Exercise: Up to and including the line with "The height and width of the screenshot is (189, 339).", reproduce the listing below exactly, beginning at its first line.

####

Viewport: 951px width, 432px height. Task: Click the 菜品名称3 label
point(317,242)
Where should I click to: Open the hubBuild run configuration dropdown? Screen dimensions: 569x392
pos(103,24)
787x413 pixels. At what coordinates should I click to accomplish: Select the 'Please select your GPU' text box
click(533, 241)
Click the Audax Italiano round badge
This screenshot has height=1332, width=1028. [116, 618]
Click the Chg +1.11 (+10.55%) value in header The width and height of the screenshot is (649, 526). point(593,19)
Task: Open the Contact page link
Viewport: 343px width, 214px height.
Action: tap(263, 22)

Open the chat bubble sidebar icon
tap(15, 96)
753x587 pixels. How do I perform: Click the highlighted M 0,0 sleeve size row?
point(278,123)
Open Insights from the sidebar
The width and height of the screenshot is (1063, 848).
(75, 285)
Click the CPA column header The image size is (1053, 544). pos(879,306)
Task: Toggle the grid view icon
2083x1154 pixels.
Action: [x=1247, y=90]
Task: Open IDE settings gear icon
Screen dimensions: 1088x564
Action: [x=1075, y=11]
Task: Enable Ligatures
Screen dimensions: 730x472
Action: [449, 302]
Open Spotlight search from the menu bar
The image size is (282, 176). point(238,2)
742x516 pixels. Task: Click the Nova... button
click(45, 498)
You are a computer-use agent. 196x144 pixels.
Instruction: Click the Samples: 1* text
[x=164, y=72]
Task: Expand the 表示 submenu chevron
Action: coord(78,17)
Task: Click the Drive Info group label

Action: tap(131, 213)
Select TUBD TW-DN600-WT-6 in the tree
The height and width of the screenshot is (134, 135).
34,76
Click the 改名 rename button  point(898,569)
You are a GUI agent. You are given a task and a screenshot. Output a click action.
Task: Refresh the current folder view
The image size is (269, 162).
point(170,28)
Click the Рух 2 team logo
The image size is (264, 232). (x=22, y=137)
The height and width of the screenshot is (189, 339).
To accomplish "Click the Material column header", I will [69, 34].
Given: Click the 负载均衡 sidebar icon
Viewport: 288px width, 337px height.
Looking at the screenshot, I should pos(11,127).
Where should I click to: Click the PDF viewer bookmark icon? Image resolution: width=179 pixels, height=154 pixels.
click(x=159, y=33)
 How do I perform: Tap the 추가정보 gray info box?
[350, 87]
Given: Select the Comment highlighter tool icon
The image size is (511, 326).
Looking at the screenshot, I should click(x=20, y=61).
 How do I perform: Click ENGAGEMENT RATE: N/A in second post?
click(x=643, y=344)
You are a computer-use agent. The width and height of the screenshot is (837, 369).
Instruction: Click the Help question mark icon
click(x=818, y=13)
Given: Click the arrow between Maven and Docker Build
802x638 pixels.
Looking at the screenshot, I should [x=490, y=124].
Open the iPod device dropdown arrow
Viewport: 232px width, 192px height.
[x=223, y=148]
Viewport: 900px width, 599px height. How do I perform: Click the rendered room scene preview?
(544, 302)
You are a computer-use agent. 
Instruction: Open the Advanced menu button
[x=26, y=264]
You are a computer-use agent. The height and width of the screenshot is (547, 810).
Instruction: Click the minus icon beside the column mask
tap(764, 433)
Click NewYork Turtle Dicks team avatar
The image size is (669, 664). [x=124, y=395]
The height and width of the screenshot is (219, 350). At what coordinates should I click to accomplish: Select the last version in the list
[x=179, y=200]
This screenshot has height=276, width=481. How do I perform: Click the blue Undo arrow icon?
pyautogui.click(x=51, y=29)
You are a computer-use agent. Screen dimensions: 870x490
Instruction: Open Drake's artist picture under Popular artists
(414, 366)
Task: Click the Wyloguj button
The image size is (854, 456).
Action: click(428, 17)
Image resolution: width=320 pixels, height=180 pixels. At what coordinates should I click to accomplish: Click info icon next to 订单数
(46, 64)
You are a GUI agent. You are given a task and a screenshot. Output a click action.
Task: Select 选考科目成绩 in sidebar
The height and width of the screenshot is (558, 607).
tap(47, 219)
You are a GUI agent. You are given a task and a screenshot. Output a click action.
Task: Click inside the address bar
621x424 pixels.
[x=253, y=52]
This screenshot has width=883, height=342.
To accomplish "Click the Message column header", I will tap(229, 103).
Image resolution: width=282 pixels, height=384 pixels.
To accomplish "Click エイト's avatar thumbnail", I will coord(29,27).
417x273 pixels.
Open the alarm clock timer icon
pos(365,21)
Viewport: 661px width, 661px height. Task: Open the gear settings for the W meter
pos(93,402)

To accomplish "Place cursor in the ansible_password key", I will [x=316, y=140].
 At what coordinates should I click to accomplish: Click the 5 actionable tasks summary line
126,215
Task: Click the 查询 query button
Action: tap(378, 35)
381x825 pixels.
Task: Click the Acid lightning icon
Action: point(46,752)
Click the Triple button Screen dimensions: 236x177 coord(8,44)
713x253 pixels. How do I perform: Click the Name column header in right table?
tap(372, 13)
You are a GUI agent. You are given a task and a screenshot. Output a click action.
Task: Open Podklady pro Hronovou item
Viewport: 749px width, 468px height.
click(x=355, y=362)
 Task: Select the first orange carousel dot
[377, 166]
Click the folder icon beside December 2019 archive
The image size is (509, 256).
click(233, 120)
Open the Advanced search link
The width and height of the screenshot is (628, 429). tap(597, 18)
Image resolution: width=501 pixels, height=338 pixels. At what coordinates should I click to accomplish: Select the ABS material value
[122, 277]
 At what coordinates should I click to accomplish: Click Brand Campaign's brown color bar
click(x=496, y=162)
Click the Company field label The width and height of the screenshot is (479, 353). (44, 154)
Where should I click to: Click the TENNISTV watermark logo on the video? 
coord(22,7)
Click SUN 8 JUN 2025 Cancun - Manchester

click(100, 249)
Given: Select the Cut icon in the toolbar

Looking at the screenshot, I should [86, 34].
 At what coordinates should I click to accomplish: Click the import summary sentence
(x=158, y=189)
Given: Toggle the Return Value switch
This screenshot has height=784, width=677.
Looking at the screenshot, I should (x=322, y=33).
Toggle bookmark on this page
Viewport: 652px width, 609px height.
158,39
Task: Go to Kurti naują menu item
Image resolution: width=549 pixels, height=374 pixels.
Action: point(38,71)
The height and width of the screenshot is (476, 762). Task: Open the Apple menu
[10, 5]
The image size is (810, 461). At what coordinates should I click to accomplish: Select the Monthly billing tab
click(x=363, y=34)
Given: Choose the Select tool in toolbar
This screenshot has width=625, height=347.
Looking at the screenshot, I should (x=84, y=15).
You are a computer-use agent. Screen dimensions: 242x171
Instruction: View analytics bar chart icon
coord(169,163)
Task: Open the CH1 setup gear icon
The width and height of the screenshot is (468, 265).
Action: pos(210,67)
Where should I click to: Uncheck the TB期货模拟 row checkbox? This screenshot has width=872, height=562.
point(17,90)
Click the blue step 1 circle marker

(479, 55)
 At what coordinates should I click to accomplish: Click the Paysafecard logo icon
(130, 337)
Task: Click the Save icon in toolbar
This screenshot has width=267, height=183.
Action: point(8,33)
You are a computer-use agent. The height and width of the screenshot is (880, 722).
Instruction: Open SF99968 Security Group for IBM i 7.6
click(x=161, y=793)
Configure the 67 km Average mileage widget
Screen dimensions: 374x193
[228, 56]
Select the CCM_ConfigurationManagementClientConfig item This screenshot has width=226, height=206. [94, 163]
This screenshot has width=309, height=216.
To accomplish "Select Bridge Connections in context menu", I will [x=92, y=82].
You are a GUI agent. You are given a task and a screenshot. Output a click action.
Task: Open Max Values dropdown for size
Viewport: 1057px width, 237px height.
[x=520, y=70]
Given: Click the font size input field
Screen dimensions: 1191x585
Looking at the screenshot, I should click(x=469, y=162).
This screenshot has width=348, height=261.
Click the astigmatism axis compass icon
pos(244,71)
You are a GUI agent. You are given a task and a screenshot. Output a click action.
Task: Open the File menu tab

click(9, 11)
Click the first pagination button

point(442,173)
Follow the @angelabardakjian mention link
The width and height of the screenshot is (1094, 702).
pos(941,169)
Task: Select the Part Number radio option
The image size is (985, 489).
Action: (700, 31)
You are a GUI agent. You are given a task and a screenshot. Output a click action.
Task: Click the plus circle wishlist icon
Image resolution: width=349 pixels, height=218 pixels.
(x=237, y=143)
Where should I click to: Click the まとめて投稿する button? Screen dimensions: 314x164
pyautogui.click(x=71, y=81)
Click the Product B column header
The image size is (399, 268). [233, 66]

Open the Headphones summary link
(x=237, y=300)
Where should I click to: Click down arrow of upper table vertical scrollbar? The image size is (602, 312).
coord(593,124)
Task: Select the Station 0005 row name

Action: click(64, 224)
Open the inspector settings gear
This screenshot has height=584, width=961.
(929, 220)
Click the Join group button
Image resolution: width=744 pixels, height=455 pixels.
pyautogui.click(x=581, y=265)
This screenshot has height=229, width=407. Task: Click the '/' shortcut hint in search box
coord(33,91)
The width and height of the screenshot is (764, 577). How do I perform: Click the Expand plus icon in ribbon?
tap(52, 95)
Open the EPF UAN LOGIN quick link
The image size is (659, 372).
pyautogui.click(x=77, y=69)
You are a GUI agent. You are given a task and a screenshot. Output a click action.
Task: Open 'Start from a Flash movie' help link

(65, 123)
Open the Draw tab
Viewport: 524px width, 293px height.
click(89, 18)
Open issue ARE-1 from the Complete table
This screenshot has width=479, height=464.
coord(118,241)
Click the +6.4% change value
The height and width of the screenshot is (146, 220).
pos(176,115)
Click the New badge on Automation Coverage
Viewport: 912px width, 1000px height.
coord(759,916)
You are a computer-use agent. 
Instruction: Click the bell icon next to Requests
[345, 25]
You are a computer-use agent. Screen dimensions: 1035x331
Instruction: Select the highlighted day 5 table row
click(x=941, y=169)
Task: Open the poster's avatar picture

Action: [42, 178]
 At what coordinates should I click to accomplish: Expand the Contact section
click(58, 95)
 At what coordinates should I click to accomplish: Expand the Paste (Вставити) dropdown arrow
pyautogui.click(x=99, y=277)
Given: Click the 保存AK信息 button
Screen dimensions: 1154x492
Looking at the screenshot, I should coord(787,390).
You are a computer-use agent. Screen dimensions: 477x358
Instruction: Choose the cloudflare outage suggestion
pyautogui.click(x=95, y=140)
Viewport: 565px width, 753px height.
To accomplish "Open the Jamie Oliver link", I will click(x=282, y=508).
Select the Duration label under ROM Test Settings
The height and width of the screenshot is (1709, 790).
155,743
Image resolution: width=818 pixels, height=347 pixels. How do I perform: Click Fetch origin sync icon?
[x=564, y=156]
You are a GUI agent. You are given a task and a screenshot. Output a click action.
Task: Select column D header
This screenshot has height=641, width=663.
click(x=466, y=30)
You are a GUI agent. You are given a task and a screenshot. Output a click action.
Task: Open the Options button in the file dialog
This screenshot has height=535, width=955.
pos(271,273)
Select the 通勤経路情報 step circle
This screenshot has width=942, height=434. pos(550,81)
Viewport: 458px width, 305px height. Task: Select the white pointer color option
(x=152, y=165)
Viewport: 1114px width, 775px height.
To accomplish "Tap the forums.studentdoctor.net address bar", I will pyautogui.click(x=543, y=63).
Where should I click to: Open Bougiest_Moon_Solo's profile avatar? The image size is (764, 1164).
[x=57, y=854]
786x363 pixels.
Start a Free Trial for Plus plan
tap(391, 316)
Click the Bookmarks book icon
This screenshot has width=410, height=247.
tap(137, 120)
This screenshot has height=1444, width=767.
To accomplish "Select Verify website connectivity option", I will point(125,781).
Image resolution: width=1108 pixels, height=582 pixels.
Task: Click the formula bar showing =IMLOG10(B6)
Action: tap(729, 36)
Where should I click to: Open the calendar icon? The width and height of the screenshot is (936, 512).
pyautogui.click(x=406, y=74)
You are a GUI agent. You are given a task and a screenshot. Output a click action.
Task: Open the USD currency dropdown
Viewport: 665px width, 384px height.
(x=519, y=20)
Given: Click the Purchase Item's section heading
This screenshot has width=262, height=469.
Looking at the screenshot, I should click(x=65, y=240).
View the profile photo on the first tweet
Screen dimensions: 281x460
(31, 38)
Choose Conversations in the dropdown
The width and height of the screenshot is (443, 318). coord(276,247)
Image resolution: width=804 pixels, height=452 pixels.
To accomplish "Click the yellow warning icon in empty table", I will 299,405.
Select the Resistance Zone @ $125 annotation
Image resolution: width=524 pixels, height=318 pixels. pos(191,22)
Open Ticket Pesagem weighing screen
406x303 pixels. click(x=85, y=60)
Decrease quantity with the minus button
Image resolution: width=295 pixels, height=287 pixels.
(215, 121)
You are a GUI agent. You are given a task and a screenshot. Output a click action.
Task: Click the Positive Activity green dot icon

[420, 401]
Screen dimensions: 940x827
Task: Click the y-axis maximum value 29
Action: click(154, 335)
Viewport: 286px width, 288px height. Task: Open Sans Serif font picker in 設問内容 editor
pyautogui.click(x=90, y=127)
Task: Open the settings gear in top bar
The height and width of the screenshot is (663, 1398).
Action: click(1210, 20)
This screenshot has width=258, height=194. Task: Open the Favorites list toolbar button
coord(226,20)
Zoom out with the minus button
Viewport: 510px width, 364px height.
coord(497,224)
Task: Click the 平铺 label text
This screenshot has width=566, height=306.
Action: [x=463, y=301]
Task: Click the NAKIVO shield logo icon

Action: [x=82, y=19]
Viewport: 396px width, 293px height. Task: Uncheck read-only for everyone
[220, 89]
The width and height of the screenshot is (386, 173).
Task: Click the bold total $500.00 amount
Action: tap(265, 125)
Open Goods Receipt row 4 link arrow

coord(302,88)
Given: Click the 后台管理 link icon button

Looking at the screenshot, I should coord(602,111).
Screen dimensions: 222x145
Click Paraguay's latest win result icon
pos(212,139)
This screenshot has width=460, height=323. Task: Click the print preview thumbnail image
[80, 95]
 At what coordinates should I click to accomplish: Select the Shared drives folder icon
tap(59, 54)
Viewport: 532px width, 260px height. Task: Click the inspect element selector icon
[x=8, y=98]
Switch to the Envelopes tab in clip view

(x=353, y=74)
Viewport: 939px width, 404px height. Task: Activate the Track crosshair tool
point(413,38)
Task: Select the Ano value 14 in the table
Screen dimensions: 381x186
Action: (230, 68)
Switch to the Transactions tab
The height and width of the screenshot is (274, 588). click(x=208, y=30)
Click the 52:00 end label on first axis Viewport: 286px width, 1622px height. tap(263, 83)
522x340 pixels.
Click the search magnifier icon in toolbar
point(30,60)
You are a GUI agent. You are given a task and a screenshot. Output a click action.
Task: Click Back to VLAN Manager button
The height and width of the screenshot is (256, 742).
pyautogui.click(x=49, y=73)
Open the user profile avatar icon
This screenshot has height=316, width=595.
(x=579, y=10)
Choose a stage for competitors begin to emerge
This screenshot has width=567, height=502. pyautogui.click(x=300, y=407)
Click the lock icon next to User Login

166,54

####

Exercise answer:
Viewport: 951px width, 432px height. Task: Click the 菜品名称3 label
point(317,242)
Where should I click to: Open the hubBuild run configuration dropdown? Screen dimensions: 569x392
pos(103,24)
787x413 pixels. At what coordinates should I click to accomplish: Select the 'Please select your GPU' text box
click(533, 241)
Click the Audax Italiano round badge
This screenshot has height=1332, width=1028. [116, 618]
Click the Chg +1.11 (+10.55%) value in header The width and height of the screenshot is (649, 526). point(593,19)
Task: Open the Contact page link
Viewport: 343px width, 214px height.
Action: tap(263, 22)

Open the chat bubble sidebar icon
tap(15, 96)
753x587 pixels. How do I perform: Click the highlighted M 0,0 sleeve size row?
point(278,123)
Open Insights from the sidebar
The width and height of the screenshot is (1063, 848).
(75, 285)
Click the CPA column header The image size is (1053, 544). pos(879,306)
Task: Toggle the grid view icon
2083x1154 pixels.
Action: [x=1247, y=90]
Task: Open IDE settings gear icon
Screen dimensions: 1088x564
Action: [x=1075, y=11]
Task: Enable Ligatures
Screen dimensions: 730x472
Action: [449, 302]
Open Spotlight search from the menu bar
The image size is (282, 176). point(238,2)
742x516 pixels. Task: Click the Nova... button
click(45, 498)
You are a computer-use agent. 196x144 pixels.
Instruction: Click the Samples: 1* text
[x=164, y=72]
Task: Expand the 表示 submenu chevron
Action: coord(78,17)
Task: Click the Drive Info group label

Action: tap(131, 213)
Select TUBD TW-DN600-WT-6 in the tree
The height and width of the screenshot is (134, 135).
34,76
Click the 改名 rename button  point(898,569)
You are a GUI agent. You are given a task and a screenshot. Output a click action.
Task: Refresh the current folder view
The image size is (269, 162).
point(170,28)
Click the Рух 2 team logo
The image size is (264, 232). (x=22, y=137)
The height and width of the screenshot is (189, 339).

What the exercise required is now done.